2014-04-05 08:22:14 | 読書感想
タキさんの押しつけ書評
隆慶一郎“一夢庵風流記”



これは、悪友の映画評論家・滝川浩一が個人的に身内に流している書評ですが、もったいないので転載したものです。



新感線の五右衛門を見て、隆さんが読みたくなりました。

 本作は原哲っちゃんの“花の慶次”の原作であります。 一代の傾希者(すきもの)前田慶次郎を主人公にした伝奇物語、何遍読んでも 読み出したら止まりません。
 前田慶次郎っても殆どの方には馴染みがないかもしれませんが、もとの出自は滝川一益の一党、それが前田利家の兄の養子となり、本来なら前田家の家督相続人だったが、主君信長の指図で前田家家督は弟の利家に譲られた為、養父利久の死を持って前田家とは縁が切れる。まるで戦う為に生まれたような人で、数少ない記録からだけでも、その剛勇、想像にかたくない。
 以前、NHKの大河で及川ミッチーが演じとりましたが、全くのイメージギャップ、なんで? と思ったもんです。
 前田慶次郎は記録や残存する旅日記からみて、単なる野卑な武人ではなく、深く広い教養人であった事も間違いありません。

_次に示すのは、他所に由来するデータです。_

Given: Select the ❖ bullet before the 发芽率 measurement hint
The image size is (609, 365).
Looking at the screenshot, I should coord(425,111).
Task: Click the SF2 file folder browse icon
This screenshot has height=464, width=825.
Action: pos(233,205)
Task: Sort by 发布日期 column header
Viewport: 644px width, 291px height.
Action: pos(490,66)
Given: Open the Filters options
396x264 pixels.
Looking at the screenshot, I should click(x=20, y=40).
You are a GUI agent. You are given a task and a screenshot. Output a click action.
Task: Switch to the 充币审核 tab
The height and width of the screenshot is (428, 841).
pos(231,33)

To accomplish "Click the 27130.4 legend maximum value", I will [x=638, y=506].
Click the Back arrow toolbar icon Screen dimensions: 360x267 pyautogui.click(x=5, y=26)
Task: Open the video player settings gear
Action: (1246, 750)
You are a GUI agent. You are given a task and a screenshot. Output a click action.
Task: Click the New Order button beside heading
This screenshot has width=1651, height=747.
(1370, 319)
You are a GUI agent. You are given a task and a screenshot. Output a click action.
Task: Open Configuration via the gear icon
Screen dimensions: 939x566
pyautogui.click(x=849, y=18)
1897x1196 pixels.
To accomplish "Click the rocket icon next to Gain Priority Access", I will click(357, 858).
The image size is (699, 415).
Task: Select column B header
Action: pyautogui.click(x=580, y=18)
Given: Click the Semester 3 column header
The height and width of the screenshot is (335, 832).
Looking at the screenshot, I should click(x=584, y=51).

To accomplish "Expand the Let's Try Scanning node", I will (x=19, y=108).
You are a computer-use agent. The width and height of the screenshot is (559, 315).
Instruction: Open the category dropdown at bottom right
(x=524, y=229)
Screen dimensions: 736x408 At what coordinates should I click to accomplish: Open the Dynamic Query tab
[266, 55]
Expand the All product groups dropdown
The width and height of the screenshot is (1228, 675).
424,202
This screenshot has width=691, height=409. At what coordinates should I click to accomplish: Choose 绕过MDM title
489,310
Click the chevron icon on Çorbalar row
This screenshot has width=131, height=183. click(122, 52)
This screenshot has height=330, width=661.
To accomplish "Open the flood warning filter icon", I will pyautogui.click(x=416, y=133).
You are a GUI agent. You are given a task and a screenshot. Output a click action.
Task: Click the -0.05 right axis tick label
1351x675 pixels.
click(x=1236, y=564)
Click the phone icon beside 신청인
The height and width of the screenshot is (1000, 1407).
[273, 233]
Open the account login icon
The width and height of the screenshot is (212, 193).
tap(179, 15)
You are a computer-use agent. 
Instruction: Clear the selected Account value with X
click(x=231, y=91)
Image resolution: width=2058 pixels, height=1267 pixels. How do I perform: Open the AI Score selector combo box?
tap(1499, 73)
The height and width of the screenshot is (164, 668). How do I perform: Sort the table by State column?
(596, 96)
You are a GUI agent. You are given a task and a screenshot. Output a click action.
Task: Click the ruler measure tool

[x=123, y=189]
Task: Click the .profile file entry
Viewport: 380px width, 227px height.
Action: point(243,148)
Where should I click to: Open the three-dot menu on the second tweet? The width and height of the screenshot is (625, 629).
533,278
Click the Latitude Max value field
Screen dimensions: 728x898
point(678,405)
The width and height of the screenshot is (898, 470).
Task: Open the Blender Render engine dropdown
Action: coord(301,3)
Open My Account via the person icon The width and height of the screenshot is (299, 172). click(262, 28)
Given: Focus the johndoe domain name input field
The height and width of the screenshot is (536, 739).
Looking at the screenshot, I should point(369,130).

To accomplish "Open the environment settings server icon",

 “カブク”=“反権威”ですから相当の覚悟と腕前がなければかぶけるものではありません。 織田信長にせよ秀吉にせよ一代の傾希者であった事は違いありませんが、その事よりも“天下人”としての評価が先に来て、その視点から見られる為、自由な一個の人間としての評価は二の次になります。その点 慶次郎は浪人を貫いた(最後は米沢藩上杉家の御家人になりますが)ので、個人としての生き様はさらに鮮烈に浮かび上がってきます。
 四代以降の徳川の時代、戦が無くなり、それでも中央集権/幕府の権威を保つ為、無理矢理持ち込んだ儒教による「主、主たらざれども 臣、臣たるべし」なんてな雁字搦めの存在ではなく(…こんな時代には“カブク”なんてな不可能)武士がもっと自由だった時代に生きた傑物のお話。
 恐らく日本人が世界最強の戦人だった時代(世界中の鉄砲の半数近くが日本に有ったと言われています) “
 唐入り”が秀吉の妄想(と決めつけるのは酷かもしれませんが)ではなく、信長が生きていたなら、もっと違う展開やったんでしょうね。少なくとも制海権を奪われるような無様は無かった筈です。  まぁ 繰り言です。武士がまだまだ自由であった時代においても、さらに突き抜けた存在だった男の物語です。“秩序”ってのは有り難いもんで、ルールに従っていさえすれば身の安全は一応保証されるんですが……そんな世界に息苦しさを覚える魂も……特別な存在じゃなく、誰の中にも少しはあると思います。そんな憂さを払ってくれるお話です。